Do Make the Time

Death is common to all, yet when it reaches inside your family, it takes on a depth that is unmistakable. A friend of mine lost his grandmother just a few short days ago. And, while I join in support with his friends, I can only imagine the pain that his heart must feel. For when I lost my maternal grandparents, the loss was unimaginable to me.

When my maternal grandmother died, I was young in my faith. I could not understand why her life had taken so many turns that got progressively worse. I could not understand why this sweet woman that loved me and helped raise me would have to be confined both physically and mentally. She spent her last days in a nursing home with Alzheimer’s.

When my maternal grandfather died, I had matured a bit more but I still wondered why he was taken from me. This death felt more personal. After my grandmother died, I clung more closely to grandfather. We would have lunch together and spend the day together. And, by lunch, that meant me picking up some of his favorite fast-food and bringing it to his house. We would sit in the recliners and kick our feet up, talk, eat and sleep (nod off). Going to see my grandfather was a bit of a mini-vacation to me. The pace of life was slower and things that troubled me were checked at the door.

So, when I lost both maternal grandparents, I was thrown for more than a loop. Hearing of my friend’s loss has taken me back to a place of remembrance. The flood of memories of my grandparents have warmed me. I am reminded of their love and their care.

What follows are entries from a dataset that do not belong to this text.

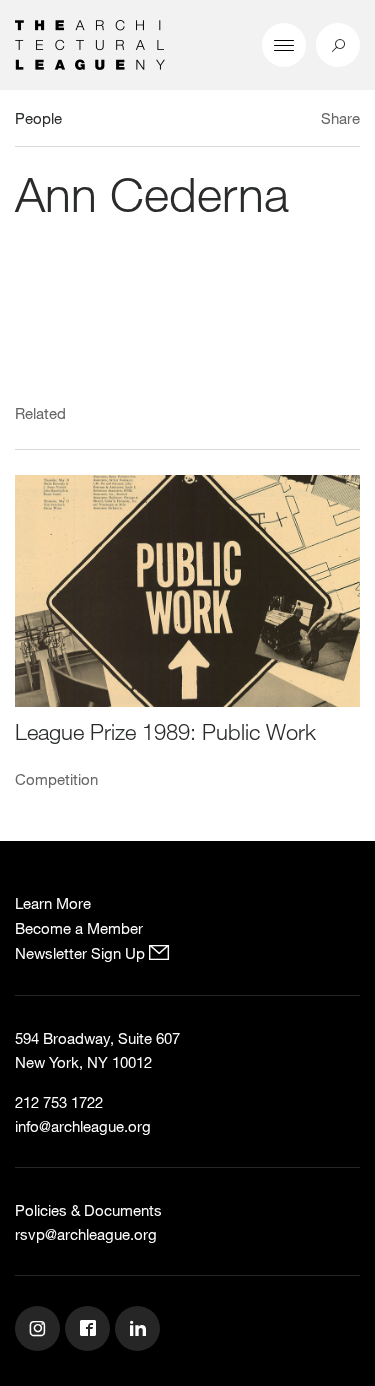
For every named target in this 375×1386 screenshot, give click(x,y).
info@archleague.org (83, 1126)
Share (340, 118)
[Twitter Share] (281, 121)
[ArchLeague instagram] (40, 1331)
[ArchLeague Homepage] (90, 43)
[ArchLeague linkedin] (140, 1331)
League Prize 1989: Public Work (165, 731)
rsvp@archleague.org (86, 1234)
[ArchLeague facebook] (90, 1331)
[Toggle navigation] (284, 45)
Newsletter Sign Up (82, 953)
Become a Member (79, 928)
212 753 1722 (59, 1102)
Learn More (53, 903)
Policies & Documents (88, 1210)
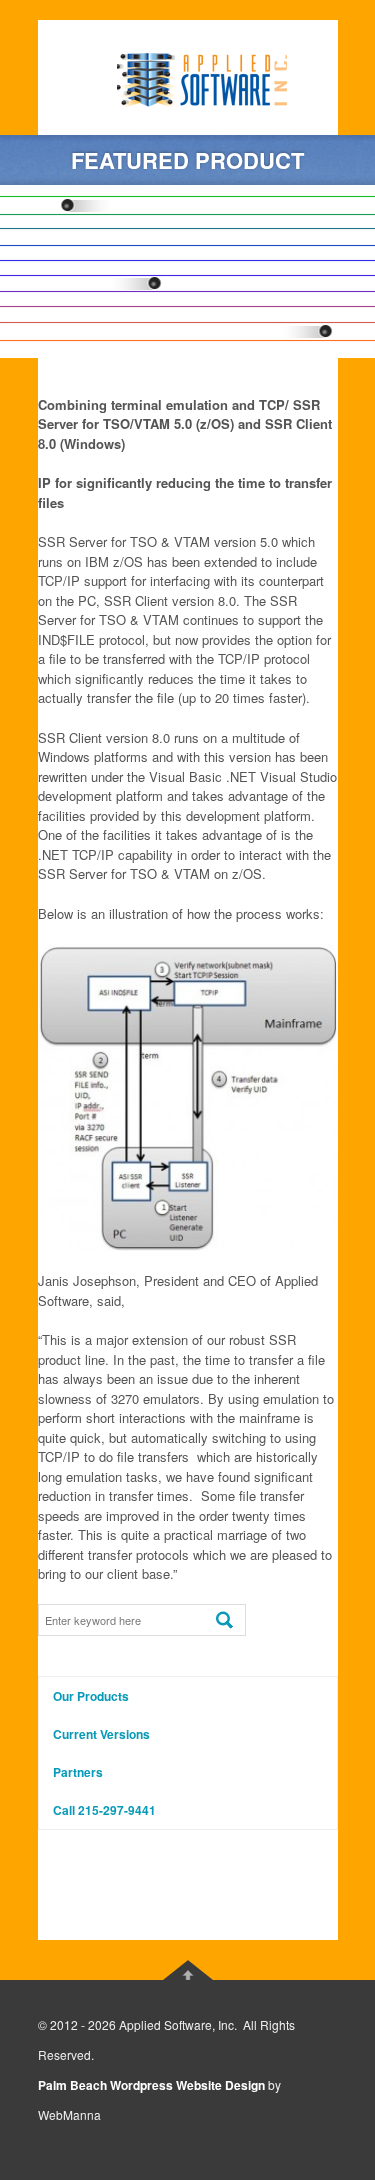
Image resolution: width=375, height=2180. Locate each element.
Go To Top (188, 1970)
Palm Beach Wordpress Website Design (151, 2085)
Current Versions (101, 1734)
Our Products (91, 1696)
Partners (78, 1772)
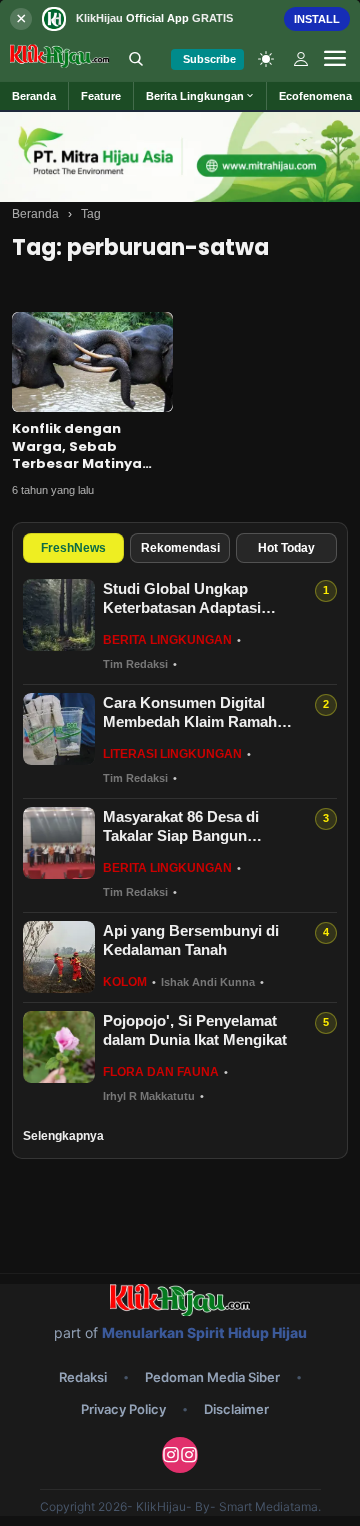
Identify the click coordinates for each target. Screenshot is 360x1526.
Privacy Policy (123, 1409)
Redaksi (83, 1377)
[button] (200, 96)
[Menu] (335, 59)
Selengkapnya (63, 1136)
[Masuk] (301, 59)
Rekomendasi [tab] (180, 548)
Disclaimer (236, 1409)
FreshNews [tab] (73, 548)
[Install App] (180, 18)
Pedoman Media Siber (212, 1377)
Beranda (35, 214)
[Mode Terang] (266, 59)
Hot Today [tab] (286, 548)
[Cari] (136, 59)
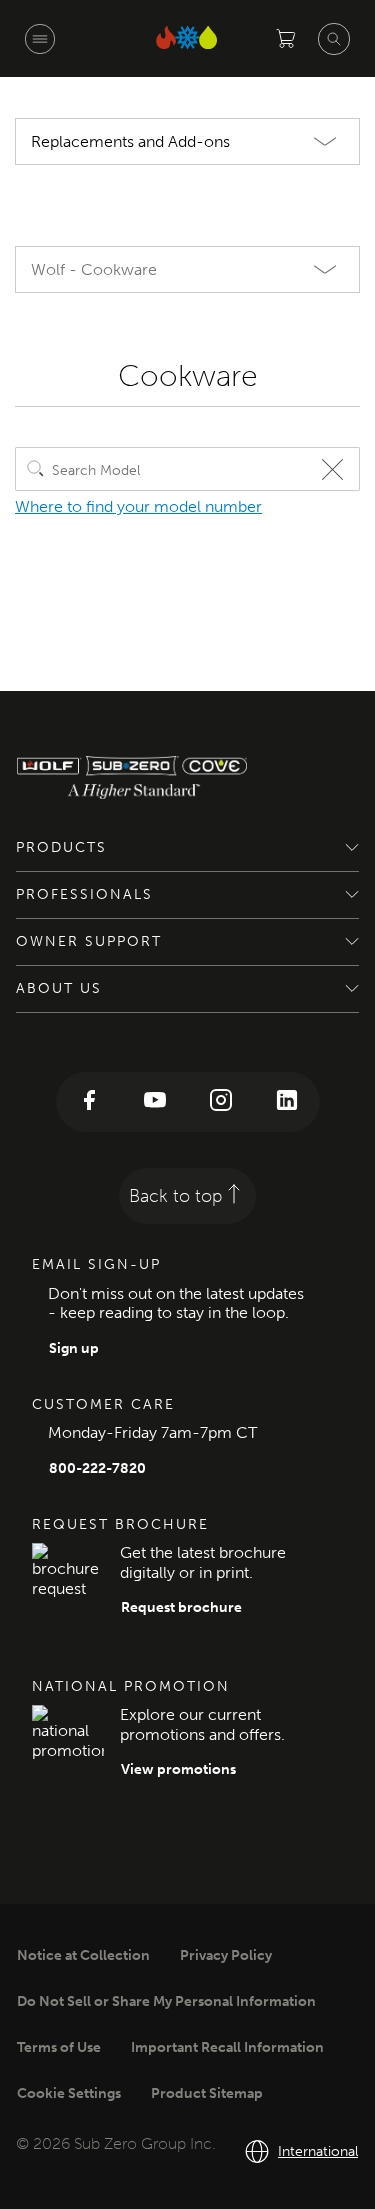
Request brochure (181, 1607)
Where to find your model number (138, 506)
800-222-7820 (97, 1468)
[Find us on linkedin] (287, 1102)
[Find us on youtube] (155, 1102)
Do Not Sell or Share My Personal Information (166, 2001)
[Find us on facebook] (89, 1102)
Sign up (74, 1348)
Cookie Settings (69, 2093)
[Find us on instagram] (221, 1102)
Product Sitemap (207, 2093)
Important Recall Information (227, 2047)
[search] (36, 469)
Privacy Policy (226, 1955)
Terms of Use (59, 2047)
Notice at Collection (83, 1955)
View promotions (178, 1769)
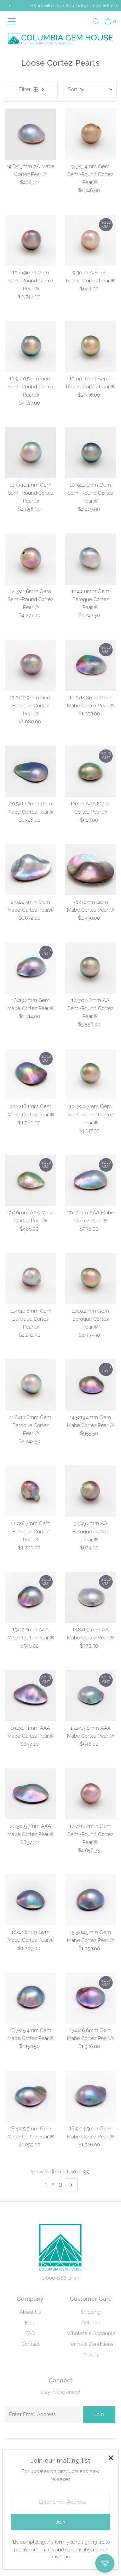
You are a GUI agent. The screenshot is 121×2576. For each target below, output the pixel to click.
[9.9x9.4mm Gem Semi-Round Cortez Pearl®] (90, 134)
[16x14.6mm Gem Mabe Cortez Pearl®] (30, 1900)
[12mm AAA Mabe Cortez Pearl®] (90, 771)
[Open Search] (96, 21)
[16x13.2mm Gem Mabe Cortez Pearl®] (30, 968)
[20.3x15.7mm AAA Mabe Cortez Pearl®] (30, 1793)
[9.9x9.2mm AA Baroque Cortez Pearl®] (90, 1491)
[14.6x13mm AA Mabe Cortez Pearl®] (30, 134)
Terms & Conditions (91, 2344)
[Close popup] (111, 2457)
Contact (30, 2344)
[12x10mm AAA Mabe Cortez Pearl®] (30, 1180)
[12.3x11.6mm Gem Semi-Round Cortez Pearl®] (30, 559)
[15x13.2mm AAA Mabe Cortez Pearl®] (30, 1597)
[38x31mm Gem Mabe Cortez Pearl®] (90, 869)
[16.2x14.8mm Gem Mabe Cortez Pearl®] (90, 665)
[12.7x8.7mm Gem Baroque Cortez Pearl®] (30, 1491)
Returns (91, 2323)
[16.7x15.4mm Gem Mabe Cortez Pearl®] (30, 1998)
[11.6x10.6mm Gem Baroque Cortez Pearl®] (30, 1385)
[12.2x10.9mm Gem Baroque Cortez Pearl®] (30, 665)
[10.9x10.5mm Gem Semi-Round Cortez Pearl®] (30, 346)
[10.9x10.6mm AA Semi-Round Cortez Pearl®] (90, 968)
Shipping (91, 2312)
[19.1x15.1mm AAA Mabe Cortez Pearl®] (30, 1695)
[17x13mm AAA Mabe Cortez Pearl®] (90, 1180)
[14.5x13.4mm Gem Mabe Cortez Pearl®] (90, 1385)
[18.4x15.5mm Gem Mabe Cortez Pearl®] (30, 2096)
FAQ (30, 2333)
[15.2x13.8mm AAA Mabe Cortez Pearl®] (90, 1695)
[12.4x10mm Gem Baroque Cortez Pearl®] (90, 559)
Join (99, 2414)
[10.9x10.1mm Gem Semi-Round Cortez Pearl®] (30, 452)
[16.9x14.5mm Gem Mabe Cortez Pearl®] (90, 2096)
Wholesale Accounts (91, 2333)
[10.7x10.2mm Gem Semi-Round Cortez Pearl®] (90, 1793)
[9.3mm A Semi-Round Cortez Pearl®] (90, 240)
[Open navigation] (13, 21)
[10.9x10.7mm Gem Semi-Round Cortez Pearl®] (90, 1074)
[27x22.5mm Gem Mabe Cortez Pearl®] (30, 869)
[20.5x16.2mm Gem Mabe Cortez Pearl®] (30, 771)
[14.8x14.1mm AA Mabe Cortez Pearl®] (90, 1597)
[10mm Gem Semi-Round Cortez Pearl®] (90, 346)
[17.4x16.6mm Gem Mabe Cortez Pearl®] (90, 1998)
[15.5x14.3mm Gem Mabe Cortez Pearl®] (90, 1900)
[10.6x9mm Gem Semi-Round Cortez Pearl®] (30, 240)
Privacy (91, 2355)
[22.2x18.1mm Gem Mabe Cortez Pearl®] (30, 1074)
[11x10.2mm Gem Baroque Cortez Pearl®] (90, 1278)
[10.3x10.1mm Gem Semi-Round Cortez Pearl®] (90, 452)
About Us (30, 2312)
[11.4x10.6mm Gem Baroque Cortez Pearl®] (30, 1278)
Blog (30, 2323)
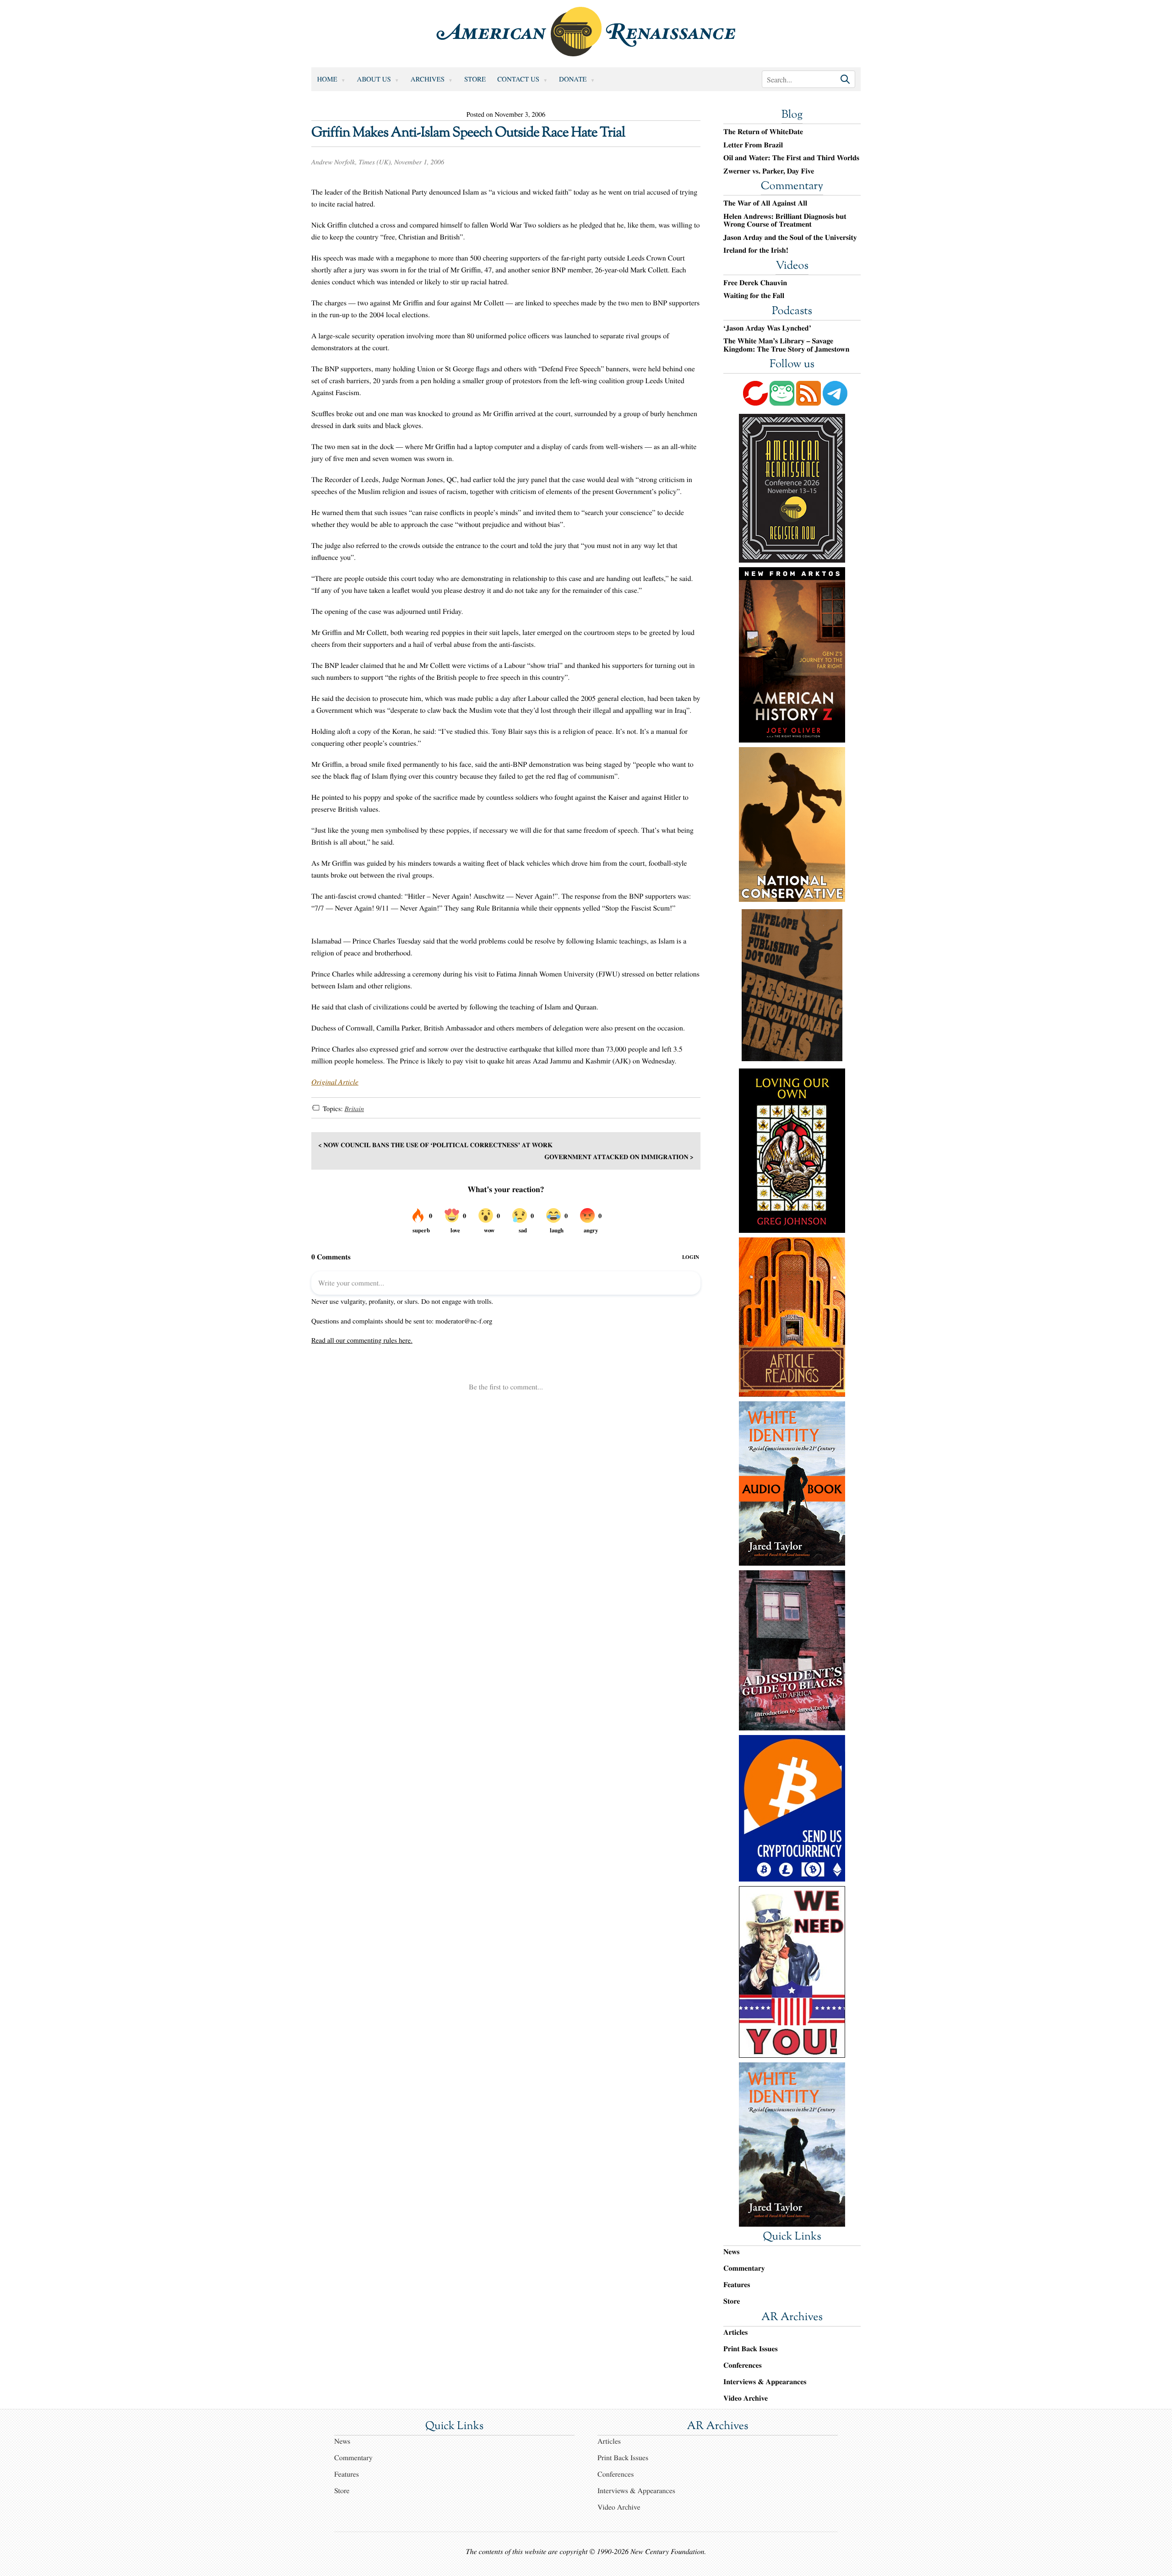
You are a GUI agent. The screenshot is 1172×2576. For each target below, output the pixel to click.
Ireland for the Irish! (755, 250)
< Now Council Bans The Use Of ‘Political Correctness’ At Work (435, 1145)
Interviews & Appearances (764, 2381)
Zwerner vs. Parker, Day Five (768, 171)
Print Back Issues (750, 2348)
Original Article (334, 1082)
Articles (735, 2332)
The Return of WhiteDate (763, 132)
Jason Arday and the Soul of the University (790, 237)
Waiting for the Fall (753, 296)
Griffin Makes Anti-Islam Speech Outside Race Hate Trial (468, 133)
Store (475, 79)
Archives (428, 79)
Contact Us (518, 79)
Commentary (792, 187)
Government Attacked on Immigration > (619, 1156)
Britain (354, 1108)
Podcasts (792, 312)
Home (327, 79)
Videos (792, 266)
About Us (374, 79)
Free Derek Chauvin (755, 283)
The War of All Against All (765, 203)
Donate (572, 79)
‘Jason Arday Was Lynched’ (767, 328)
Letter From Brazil (753, 145)
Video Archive (745, 2398)
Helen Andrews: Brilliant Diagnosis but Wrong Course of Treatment (784, 220)
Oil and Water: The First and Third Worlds (791, 158)
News (731, 2251)
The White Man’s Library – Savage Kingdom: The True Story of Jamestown (786, 345)
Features (736, 2284)
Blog (792, 115)
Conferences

I am reminded of their character and their ways. If they were still alive, I wonder what new memories we would have created together. I still have the bicycle that my grandfather purchased for me when I was ten years old. It is stored in my garage now. I still have the patio set that we all sat on time and time again. I still cherish their lives and their ministry that preached to me even when I was unaware. I look back now and can hear their sermons when I reflect on their legacy.

I still don’t understand why they died when they died. I have come to accept that it’s not for me to know. I do trust God and His perfect timing. For the people in your lives that you love, do spend time with them. Do make the time. For if it should happen that you are the one left behind, you will have your memories to cherish, now and forever.


Note: Picture used is from AARP and can be found here.

One Response so far.

  1. What good memories Sanya! Loss is so hard. So many things in this life are hard to understand but you are right we can trust Him. That has to be enough. Oh how hard that can be at times.